WHAT YOU NEED TO DO
Rewrite the material below, replacing each "Image resolution" with "Display resolution" and leaving everything else unchanged.

◆ ◆ ◆ ◆ ◆ ◆ ◆

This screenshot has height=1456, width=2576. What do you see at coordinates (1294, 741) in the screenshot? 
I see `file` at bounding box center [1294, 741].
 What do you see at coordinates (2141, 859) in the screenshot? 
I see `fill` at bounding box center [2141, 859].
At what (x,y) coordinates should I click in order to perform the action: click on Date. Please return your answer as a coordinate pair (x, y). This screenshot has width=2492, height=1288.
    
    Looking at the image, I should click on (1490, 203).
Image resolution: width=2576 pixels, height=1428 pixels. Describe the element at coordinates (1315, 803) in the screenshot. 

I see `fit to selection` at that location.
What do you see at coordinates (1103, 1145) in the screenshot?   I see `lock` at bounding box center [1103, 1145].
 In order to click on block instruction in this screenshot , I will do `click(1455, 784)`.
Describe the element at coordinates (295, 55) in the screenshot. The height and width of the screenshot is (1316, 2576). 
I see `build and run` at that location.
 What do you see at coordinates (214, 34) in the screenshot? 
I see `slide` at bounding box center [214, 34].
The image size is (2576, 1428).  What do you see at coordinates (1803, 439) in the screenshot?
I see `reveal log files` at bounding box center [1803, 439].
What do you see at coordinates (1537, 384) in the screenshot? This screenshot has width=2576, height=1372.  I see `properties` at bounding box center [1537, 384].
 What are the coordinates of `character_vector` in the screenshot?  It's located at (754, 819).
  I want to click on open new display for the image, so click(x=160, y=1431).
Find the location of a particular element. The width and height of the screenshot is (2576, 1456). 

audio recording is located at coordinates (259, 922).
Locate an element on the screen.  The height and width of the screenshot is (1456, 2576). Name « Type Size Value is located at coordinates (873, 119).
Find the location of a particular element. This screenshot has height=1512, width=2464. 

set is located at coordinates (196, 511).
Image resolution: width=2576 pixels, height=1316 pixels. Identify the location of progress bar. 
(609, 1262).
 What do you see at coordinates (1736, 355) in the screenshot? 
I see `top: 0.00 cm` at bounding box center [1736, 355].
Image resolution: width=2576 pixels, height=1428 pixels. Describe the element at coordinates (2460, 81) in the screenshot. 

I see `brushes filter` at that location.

◆ ◆ ◆ ◆ ◆ ◆ ◆

RESULT
This screenshot has height=1456, width=2576. What do you see at coordinates (1294, 741) in the screenshot? 
I see `file` at bounding box center [1294, 741].
 What do you see at coordinates (2141, 859) in the screenshot? 
I see `fill` at bounding box center [2141, 859].
At what (x,y) coordinates should I click in order to perform the action: click on Date. Please return your answer as a coordinate pair (x, y). This screenshot has width=2492, height=1288.
    
    Looking at the image, I should click on (1490, 203).
Display resolution: width=2576 pixels, height=1428 pixels. Describe the element at coordinates (1315, 803) in the screenshot. 

I see `fit to selection` at that location.
What do you see at coordinates (1103, 1145) in the screenshot?   I see `lock` at bounding box center [1103, 1145].
 In order to click on block instruction in this screenshot , I will do `click(1455, 784)`.
Describe the element at coordinates (295, 55) in the screenshot. The height and width of the screenshot is (1316, 2576). 
I see `build and run` at that location.
 What do you see at coordinates (214, 34) in the screenshot? 
I see `slide` at bounding box center [214, 34].
The image size is (2576, 1428).  What do you see at coordinates (1803, 439) in the screenshot?
I see `reveal log files` at bounding box center [1803, 439].
What do you see at coordinates (1537, 384) in the screenshot? This screenshot has width=2576, height=1372.  I see `properties` at bounding box center [1537, 384].
 What are the coordinates of `character_vector` in the screenshot?  It's located at (754, 819).
  I want to click on open new display for the image, so click(x=160, y=1431).
Find the location of a particular element. The width and height of the screenshot is (2576, 1456). 

audio recording is located at coordinates (259, 922).
Locate an element on the screen.  The height and width of the screenshot is (1456, 2576). Name « Type Size Value is located at coordinates (873, 119).
Find the location of a particular element. This screenshot has height=1512, width=2464. 

set is located at coordinates (196, 511).
Display resolution: width=2576 pixels, height=1316 pixels. Identify the location of progress bar. 
(609, 1262).
 What do you see at coordinates (1736, 355) in the screenshot? 
I see `top: 0.00 cm` at bounding box center [1736, 355].
Display resolution: width=2576 pixels, height=1428 pixels. Describe the element at coordinates (2460, 81) in the screenshot. 

I see `brushes filter` at that location.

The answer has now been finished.